CodePivot: Bootstrapping Multilingual Transpilation in LLMs via Reinforcement Learning without Parallel Corpora

Transpilation, or code translation, aims to convert source code from one programming language (PL) to another. It is beneficial for many downstream applications, from modernizing large legacy codebases to augmenting data for low-resource PLs. Recent large language model (LLM)-based approaches have demonstrated immense potential for code translation.

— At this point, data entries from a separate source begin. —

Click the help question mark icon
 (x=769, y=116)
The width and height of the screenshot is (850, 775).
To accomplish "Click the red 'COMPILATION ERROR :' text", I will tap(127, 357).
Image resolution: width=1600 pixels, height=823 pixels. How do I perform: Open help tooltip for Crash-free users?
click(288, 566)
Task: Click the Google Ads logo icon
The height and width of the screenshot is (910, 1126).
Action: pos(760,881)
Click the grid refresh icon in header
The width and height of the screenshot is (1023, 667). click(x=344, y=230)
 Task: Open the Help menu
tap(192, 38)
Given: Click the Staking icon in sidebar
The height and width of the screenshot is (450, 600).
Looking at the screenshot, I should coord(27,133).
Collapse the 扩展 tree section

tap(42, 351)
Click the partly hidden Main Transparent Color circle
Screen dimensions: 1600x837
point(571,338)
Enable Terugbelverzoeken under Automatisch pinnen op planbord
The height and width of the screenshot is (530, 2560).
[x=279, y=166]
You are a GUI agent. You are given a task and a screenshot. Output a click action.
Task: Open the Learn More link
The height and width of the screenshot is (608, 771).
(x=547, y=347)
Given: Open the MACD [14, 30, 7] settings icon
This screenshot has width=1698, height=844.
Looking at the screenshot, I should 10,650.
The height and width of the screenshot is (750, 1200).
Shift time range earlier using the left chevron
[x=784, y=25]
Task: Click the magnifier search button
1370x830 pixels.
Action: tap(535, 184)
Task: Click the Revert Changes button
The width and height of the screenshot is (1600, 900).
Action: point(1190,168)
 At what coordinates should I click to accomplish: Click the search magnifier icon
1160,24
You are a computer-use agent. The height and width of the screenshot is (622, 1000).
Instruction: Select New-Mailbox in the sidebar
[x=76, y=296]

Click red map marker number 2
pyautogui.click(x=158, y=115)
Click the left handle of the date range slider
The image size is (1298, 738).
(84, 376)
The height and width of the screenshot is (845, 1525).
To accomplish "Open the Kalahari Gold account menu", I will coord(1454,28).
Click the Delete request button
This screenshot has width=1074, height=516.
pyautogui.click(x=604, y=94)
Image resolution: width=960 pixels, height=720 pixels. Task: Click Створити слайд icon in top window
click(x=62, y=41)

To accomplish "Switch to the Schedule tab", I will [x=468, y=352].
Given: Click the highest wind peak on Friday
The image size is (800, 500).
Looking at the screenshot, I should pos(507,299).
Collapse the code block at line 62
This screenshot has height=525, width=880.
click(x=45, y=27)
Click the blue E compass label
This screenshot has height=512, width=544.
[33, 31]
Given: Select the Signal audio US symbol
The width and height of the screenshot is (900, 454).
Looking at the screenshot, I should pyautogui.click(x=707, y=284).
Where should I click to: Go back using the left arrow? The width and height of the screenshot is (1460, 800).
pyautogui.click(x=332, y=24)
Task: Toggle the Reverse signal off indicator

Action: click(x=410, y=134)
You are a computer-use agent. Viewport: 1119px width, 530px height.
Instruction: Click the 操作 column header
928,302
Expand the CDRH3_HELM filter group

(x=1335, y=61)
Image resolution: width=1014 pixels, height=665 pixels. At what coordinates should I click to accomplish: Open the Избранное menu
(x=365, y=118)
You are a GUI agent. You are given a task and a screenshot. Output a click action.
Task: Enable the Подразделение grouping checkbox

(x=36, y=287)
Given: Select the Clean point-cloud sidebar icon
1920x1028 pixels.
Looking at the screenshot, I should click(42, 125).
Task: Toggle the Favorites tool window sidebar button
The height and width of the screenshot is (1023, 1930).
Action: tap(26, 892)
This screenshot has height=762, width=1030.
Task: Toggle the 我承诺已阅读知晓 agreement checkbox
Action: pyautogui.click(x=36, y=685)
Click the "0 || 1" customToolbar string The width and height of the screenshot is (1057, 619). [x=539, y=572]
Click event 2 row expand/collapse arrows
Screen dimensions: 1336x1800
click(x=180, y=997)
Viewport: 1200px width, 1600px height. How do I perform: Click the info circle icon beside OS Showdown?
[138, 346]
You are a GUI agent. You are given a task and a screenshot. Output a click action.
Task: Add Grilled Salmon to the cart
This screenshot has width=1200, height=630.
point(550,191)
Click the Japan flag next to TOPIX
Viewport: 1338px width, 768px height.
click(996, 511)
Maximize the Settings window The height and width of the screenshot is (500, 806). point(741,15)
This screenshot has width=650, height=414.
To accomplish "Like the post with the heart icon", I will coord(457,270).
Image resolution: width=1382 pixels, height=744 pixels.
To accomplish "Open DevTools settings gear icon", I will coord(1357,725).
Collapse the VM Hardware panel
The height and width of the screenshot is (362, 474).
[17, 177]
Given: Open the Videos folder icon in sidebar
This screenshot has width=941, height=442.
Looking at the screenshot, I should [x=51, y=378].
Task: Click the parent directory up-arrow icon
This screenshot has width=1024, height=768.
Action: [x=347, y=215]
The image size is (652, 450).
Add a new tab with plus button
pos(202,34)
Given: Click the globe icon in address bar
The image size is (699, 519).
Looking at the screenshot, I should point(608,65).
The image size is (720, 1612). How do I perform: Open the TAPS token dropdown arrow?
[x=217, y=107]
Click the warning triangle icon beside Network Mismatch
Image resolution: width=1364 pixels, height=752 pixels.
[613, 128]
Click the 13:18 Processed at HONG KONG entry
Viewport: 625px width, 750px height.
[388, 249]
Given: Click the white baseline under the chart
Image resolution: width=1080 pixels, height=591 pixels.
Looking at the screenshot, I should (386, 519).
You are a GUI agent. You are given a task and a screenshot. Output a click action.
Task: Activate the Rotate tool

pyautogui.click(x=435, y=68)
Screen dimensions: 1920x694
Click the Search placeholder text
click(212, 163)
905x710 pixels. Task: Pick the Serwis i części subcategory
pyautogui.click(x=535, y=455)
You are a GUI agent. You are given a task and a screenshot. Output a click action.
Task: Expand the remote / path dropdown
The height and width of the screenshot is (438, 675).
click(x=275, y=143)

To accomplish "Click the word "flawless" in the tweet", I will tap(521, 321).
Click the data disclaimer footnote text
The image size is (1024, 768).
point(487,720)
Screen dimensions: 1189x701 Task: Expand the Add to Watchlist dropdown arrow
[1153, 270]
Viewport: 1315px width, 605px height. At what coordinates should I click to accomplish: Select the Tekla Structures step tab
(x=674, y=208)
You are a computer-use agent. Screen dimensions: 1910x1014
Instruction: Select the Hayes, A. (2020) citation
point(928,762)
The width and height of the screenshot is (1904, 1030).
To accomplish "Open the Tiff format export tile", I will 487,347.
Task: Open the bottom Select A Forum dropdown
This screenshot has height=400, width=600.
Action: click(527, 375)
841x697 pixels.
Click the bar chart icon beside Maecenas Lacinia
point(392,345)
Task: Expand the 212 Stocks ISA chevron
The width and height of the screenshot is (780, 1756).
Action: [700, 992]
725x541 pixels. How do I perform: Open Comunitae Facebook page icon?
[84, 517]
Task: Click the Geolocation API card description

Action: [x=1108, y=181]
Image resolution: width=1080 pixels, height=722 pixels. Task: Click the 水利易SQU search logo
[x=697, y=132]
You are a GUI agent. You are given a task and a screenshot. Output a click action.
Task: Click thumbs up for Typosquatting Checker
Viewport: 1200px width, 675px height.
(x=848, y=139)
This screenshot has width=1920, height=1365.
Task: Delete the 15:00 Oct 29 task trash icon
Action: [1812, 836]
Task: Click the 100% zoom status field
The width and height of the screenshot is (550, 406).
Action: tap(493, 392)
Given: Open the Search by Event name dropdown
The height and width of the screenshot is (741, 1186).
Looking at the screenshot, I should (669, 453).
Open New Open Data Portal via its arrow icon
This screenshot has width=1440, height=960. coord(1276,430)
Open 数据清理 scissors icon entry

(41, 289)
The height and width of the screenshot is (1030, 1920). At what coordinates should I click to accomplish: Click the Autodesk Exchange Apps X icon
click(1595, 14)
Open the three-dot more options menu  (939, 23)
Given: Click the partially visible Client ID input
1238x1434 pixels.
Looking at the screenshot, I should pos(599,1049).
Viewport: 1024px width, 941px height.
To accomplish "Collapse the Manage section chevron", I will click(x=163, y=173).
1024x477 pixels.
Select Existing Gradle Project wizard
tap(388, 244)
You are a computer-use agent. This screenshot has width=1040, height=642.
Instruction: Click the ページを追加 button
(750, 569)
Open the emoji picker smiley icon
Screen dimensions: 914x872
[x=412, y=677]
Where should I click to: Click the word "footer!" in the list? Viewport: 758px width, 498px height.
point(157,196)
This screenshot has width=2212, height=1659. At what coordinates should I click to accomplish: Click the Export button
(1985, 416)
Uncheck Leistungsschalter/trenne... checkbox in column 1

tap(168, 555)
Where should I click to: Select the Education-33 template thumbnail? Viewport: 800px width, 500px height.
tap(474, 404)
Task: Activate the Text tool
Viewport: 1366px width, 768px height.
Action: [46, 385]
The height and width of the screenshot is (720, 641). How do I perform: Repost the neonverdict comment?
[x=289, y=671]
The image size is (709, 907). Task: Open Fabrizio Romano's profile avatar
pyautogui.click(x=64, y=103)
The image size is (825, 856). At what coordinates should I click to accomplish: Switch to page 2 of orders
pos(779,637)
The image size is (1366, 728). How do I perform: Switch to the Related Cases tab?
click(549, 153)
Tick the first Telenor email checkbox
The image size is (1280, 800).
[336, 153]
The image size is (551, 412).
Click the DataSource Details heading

Among these approaches, training-based methods are particularly important because LLMs currently do not effectively adapt to domain-specific settings that suffer from a lack of knowledge without targeted training. This limitation is evident in transpilation tasks involving low-resource PLs. However, existing training-based approaches rely on a pairwise transpilation paradigm, making it impractical to support a diverse range of PLs. This limitation is particularly prominent for low-resource PLs due to a scarcity of training data. Furthermore, these methods suffer from suboptimal reinforcement learning (RL) reward formulations. To address these limitations, we propose CodePivot, a training framework that leverages Python as an intermediate representation (IR), augmented by a novel RL reward mechanism, Aggressive-Partial-Functional reward, to bootstrap the model's multilingual transpilation ability without requiring parallel corpora. Experiments involving 10 PLs show that the resulting 7B model, trained on Python-to-Others tasks, consistently improves performance across both general and low-resource PL-related transpilation tasks. It outperforms substantially larger mainstream models with hundreds of billions more parameters, such as Deepseek-R1 and Qwen3-235B-A22B-Instruct-2507, on Python-to-Others tasks and Others-to-All tasks, respectively. In addition, it outperforms its counterpart trained directly on Any-to-Any tasks on general transpilation tasks. The code and data are available at https://github.com/lishangyu-hkust/CodePivot.

翻译：代码翻译旨在将源代码从一种编程语言转换为另一种编程语言。它在多种下游应用中具有重要价值，从现代化大型遗留代码库到为资源匮乏的编程语言扩充数据。近期基于大语言模型的方法在代码翻译中展现出巨大潜力。在这些方法中，基于训练的方法尤为重要，因为大语言模型目前无法有效适应缺乏针对训练知识的领域特定设置——这一局限性在涉及低资源编程语言的翻译任务中尤为明显。然而，现有基于训练的方法依赖成对翻译范式，难以支持多样的编程语言。这种局限性在低资源编程语言中尤为突出，原因是缺乏训练数据。此外，这些方法还存在强化学习奖励公式设计欠佳的问题。为克服这些局限，我们提出CodePivot——一种以Python为中间表示的训练框架，并通过新型强化学习奖励机制（激进-部分-功能奖励）增强，使其能在无需平行语料的情况下引导模型的多语言翻译能力。涉及10种编程语言的实验表明，在Python到其他语言任务上训练得到的7B模型，在通用和低资源编程语言相关的翻译任务中均实现了一致性的性能提升。该模型在Python到其他语言任务及其他语言到所有语言任务上，分别超越了参数规模达数千亿的主流大模型，例如Deepseek-R1和Qwen3-235B-A22B-Instruct-2507。此外，在通用翻译任务上，其性能也优于直接进行任意语言间训练的同级模型。代码与数据已开源：https://github.com/lishangyu-hkust/CodePivot。